このやり取りには村長さんも返す言葉は無く、ただにこりと微笑んで、
「エルフの里の村長、エッケルト・サルンの名において貴領の職人を受け入れることを、ここに確約させていただきます、侯爵閣下」
厳かに頭を下げた。
侯爵もまた胸を撫で下ろし、改めて一礼する。
「……ありがとう、オルタ」
「何、これも師の力じゃよ。誇りやれ」
ぼくは小声で言った。彼女が尽力して結んでくれた人の縁が、エルフの里と結ばれた。
ぼくの胸に、感慨が満ちる。
エルフの里が心から望んでいた、この世界の外部との交流が、ここに結ばれたのだ。
エルフを見下さず、蔑まず、対等に見る相手が、ここにいる。
ボルヘス侯爵領との結びつきは、エルフたちがこの世界の外部からの評価を変えていく第一歩になるだろう。

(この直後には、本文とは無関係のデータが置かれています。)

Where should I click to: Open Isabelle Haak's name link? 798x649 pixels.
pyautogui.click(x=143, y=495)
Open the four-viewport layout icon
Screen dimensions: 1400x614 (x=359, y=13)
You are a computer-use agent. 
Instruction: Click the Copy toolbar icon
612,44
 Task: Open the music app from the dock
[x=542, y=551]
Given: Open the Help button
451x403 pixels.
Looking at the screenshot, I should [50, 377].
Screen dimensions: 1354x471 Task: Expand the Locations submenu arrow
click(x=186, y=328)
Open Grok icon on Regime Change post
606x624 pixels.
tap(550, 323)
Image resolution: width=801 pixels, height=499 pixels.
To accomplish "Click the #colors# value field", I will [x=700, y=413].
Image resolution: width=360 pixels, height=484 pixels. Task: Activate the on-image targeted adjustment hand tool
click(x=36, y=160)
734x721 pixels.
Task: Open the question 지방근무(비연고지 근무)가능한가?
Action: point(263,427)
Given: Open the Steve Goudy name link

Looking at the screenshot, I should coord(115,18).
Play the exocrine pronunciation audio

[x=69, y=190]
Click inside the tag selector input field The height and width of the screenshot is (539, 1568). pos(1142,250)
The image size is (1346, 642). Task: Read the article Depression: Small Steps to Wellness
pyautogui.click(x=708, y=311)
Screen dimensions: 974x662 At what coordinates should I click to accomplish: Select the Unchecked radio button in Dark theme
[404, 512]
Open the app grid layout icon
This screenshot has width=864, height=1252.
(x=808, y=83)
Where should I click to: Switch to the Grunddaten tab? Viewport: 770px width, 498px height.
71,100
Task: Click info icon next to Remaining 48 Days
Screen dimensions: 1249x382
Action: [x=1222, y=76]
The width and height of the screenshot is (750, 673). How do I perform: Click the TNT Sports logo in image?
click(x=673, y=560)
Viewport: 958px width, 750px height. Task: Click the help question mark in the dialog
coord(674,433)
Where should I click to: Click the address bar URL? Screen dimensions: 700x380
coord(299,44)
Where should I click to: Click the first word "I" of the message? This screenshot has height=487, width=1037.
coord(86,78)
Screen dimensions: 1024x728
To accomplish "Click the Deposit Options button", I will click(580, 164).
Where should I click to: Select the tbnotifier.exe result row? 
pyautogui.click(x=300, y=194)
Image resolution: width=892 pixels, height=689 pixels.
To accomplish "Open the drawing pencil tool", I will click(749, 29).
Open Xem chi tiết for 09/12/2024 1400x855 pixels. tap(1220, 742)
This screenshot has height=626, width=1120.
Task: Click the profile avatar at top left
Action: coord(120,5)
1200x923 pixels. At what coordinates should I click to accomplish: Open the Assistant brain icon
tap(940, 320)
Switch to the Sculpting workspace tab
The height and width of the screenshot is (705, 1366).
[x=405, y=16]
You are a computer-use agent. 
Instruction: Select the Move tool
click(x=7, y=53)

かつて孤立していた種族の里は、ここに一歩目を踏み出した。
小さな、けれども未来に繋がる第一歩を。
いつか、優しいエルフたちがこの世界に受け入れられる日が来るだろうか。
来て欲しいと願う。きっと、そうなるだろう。
この交流は、ぼくに是非も無くそんな期待を抱かせた。
ぼくは手を結ぶ二人の姿を見ながら、そっと祈った。
――どうか、ぼくらの友人の未来に、幸あれかしと。